The problem with a multiple-Linux-distribution configuration is that you'll end up with multiple GRUB installations, which is redundant and confusing. Each distribution will set its own GRUB up as the default and configure it either to chainload other distributions' GRUBs or to boot their kernels directly (or maybe to do both things). There are problems with this:
- When you boot a distribution whose GRUB is not the primary one and update its kernel, chances are the controlling GRUB's configuration will not be updated. If the controlling GRUB boots other distributions' kernels directly and if kernel updates happen often enough, the distribution with updated kernels may stop booting because the original kernels will be gone. Even if the distribution continues to boot, it will be via an older kernel that may have security or other problems. You'll then have to go to the distribution whose GRUB is in charge and run
update-grub (or something equivalent) to get it working again. A chainload configuration is more robust against such problems, so if you have a choice, that's how I'd set it up.
- After an update to their own GRUB packages, many distributions will try to reset their own GRUBs as the default. The result can be that which GRUB boots first will change every now and then. If one does a better job than the others, you'll then have to use
efibootmgr to reset the boot priorities from time to time.
- If you delete the distribution whose GRUB launches by default, chances are its GRUB will stop working. (This isn't always the case, since it depends on where GRUB stores its configuration files, but it's the way most distributions set things up.) You can bypass this problem by using the firmware's built-in boot manager, but it's still a nuisance -- and a serious problem for users who don't know how to use the firmware's boot manager. (After the first boot when this happens, you'd need to install another distribution or use
efibootmgr to set another GRUB as the default to avoid having to use the firmware's boot manager.)

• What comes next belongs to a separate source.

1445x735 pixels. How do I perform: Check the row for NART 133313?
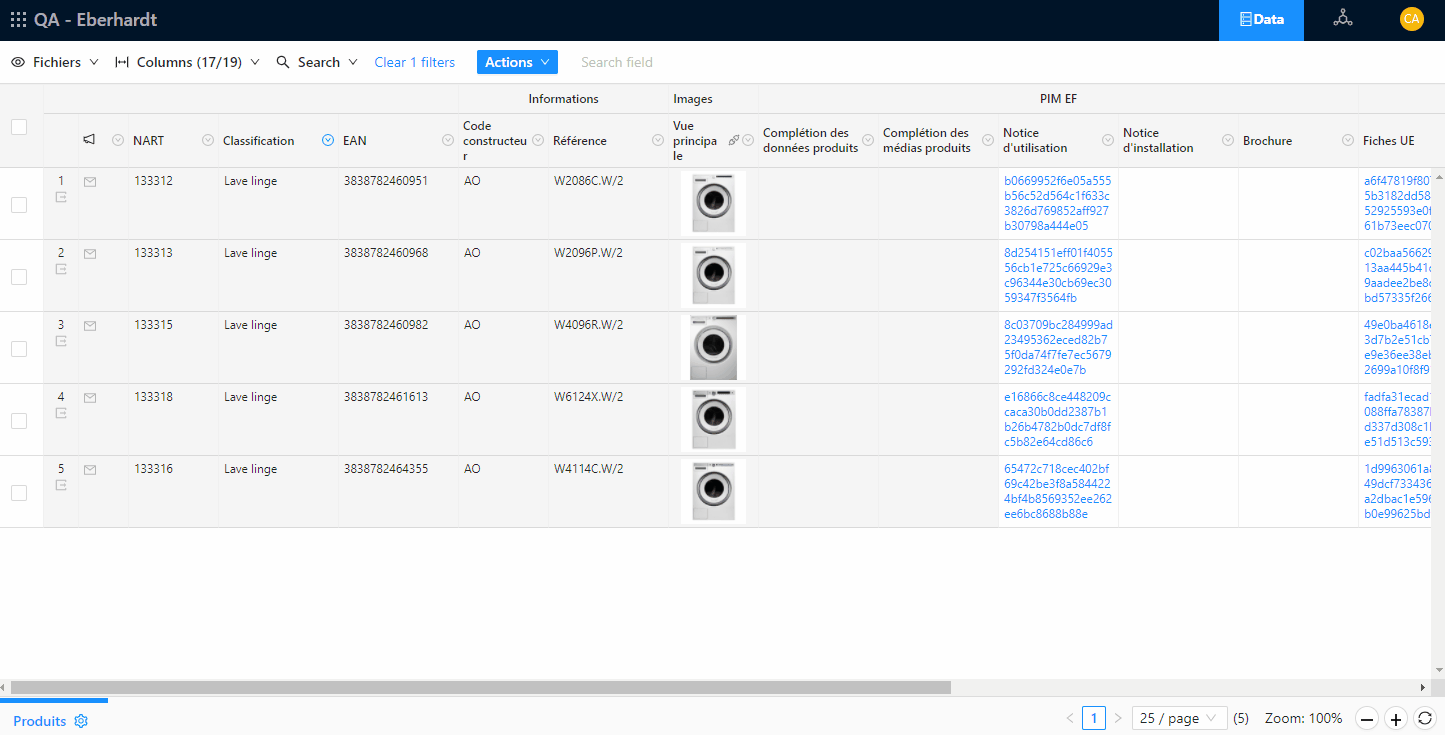(x=19, y=277)
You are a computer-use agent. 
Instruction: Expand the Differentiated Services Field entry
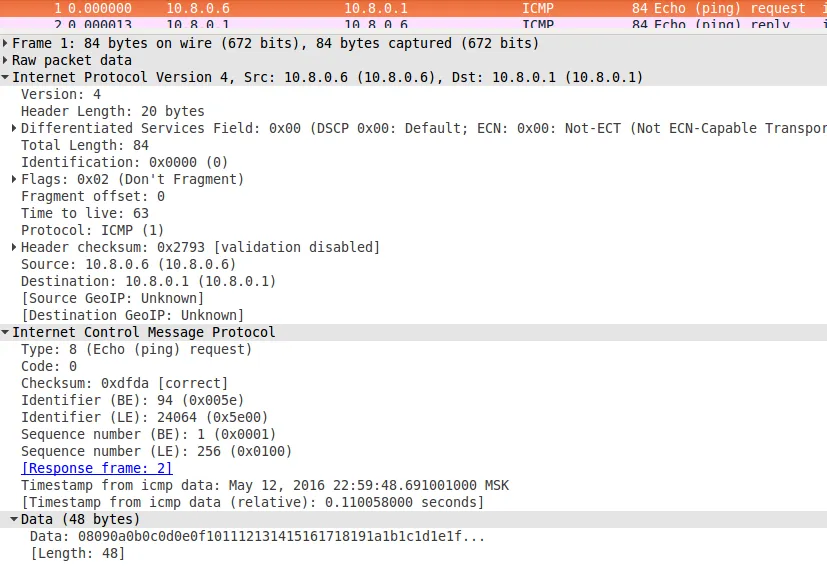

These problems are not insurmountable, but they are nuisances. Setting up one boot manager as the default bypasses these issues, but usually requires manual configuration that's likely to take more effort than it does to overcome the problems I've just described. rEFInd (which I maintain) is designed to bypass these problems by being less dependent on configuration files. In particular, rEFInd does not need per-kernel configuration, which every other Linux boot loader I know of does need. Instead, rEFInd relies on a configuration file that provides options that apply to every kernel in a given directory. This requires some explicit up-front configuration when you install a distribution, but that's a matter of running one script that comes with rEFInd (
mkrlconf). Thereafter, when you upgrade your kernel, rEFInd doesn't need reconfiguration; it just takes the old options and applies them to the new kernel. (Note that GRUB does need reconfiguration after a kernel update. Ubuntu hides this by running scripts to do the reconfiguration as part of the kernel update/installation process -- but as noted earlier, these scripts update just one GRUB's configuration, which might not be the one that needs to be updated.)
If you install rEFInd, you'll still have the issue of each distribution trying to set its own GRUB as the default. There are usually ways around this, though. For Ubuntu, rather than booting the installation medium and selecting the option to install directly, you should boot to the "try before installing" mode, open a Terminal window, and then type
ubiquity -b. This will run the installer and tell it to not install GRUB. The same trick can obviously also be used if you want some other distribution's GRUB to handle everything. To boot after installing in this way, rEFInd will have to have already been installed; or you could boot with rEFInd on a USB flash drive or CD-R and install it then.
You may want to figure out how easy it is to disable GRUB in each distribution you plan to install. Using that information, in conjunction with your own plans and priorities, you can decide which one(s) you want to install and which ones you want to bypass.
Another option to all of this is to use virtualization, like VirtualBox. If you've got enough memory, you can run half a dozen distributions simultaneously in virtual machines while another controls the computer as a whole. This approach bypasses boot loader conflicts, making configuration much simpler -- each OS is entirely in charge of its own "computer."